**About this task:**
Exact repetition of the whole listing is what this exercise asks for.

**Task data:**
.....

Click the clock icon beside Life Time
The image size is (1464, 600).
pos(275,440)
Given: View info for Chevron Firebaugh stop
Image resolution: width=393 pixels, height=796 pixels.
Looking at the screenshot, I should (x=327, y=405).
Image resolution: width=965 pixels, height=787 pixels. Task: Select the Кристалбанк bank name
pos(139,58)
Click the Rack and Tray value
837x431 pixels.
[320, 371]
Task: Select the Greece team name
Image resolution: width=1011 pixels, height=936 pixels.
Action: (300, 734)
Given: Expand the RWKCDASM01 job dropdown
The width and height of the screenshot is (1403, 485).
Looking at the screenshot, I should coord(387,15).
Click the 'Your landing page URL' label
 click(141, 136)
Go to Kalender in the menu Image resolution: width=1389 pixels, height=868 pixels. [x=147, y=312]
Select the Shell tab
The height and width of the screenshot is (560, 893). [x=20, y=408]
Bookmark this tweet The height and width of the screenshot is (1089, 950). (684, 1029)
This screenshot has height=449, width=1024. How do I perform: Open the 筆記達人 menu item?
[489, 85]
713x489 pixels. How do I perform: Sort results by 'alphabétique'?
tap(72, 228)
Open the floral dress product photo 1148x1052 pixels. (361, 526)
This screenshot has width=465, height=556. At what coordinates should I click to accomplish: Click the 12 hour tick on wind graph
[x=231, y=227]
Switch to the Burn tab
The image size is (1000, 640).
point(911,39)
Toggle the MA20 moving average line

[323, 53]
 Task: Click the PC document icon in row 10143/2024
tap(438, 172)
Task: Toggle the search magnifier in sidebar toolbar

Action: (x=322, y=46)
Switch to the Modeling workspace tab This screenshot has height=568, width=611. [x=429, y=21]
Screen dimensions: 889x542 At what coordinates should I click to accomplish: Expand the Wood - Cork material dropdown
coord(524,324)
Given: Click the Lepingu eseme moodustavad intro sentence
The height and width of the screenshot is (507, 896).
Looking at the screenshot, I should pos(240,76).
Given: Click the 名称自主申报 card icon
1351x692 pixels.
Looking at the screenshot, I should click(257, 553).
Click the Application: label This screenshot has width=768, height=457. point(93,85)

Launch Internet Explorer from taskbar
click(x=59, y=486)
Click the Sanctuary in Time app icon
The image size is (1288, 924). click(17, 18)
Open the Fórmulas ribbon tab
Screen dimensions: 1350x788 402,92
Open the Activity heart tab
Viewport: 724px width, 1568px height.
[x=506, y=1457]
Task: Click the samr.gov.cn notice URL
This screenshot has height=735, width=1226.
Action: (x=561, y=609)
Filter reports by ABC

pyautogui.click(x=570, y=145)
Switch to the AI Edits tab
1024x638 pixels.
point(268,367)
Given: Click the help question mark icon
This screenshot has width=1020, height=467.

.....

**Worked solution:**
Click the clock icon beside Life Time
The image size is (1464, 600).
pos(275,440)
Given: View info for Chevron Firebaugh stop
Image resolution: width=393 pixels, height=796 pixels.
Looking at the screenshot, I should (x=327, y=405).
Image resolution: width=965 pixels, height=787 pixels. Task: Select the Кристалбанк bank name
pos(139,58)
Click the Rack and Tray value
837x431 pixels.
[320, 371]
Task: Select the Greece team name
Image resolution: width=1011 pixels, height=936 pixels.
Action: (300, 734)
Given: Expand the RWKCDASM01 job dropdown
The width and height of the screenshot is (1403, 485).
Looking at the screenshot, I should coord(387,15).
Click the 'Your landing page URL' label
 click(141, 136)
Go to Kalender in the menu Image resolution: width=1389 pixels, height=868 pixels. [x=147, y=312]
Select the Shell tab
The height and width of the screenshot is (560, 893). [x=20, y=408]
Bookmark this tweet The height and width of the screenshot is (1089, 950). (684, 1029)
This screenshot has height=449, width=1024. How do I perform: Open the 筆記達人 menu item?
[489, 85]
713x489 pixels. How do I perform: Sort results by 'alphabétique'?
tap(72, 228)
Open the floral dress product photo 1148x1052 pixels. (361, 526)
This screenshot has width=465, height=556. At what coordinates should I click to accomplish: Click the 12 hour tick on wind graph
[x=231, y=227]
Switch to the Burn tab
The image size is (1000, 640).
point(911,39)
Toggle the MA20 moving average line

[323, 53]
 Task: Click the PC document icon in row 10143/2024
tap(438, 172)
Task: Toggle the search magnifier in sidebar toolbar

Action: (x=322, y=46)
Switch to the Modeling workspace tab This screenshot has height=568, width=611. [x=429, y=21]
Screen dimensions: 889x542 At what coordinates should I click to accomplish: Expand the Wood - Cork material dropdown
coord(524,324)
Given: Click the Lepingu eseme moodustavad intro sentence
The height and width of the screenshot is (507, 896).
Looking at the screenshot, I should pos(240,76).
Given: Click the 名称自主申报 card icon
1351x692 pixels.
Looking at the screenshot, I should click(257, 553).
Click the Application: label This screenshot has width=768, height=457. point(93,85)

Launch Internet Explorer from taskbar
click(x=59, y=486)
Click the Sanctuary in Time app icon
The image size is (1288, 924). click(17, 18)
Open the Fórmulas ribbon tab
Screen dimensions: 1350x788 402,92
Open the Activity heart tab
Viewport: 724px width, 1568px height.
[x=506, y=1457]
Task: Click the samr.gov.cn notice URL
This screenshot has height=735, width=1226.
Action: (x=561, y=609)
Filter reports by ABC

pyautogui.click(x=570, y=145)
Switch to the AI Edits tab
1024x638 pixels.
point(268,367)
Given: Click the help question mark icon
This screenshot has width=1020, height=467.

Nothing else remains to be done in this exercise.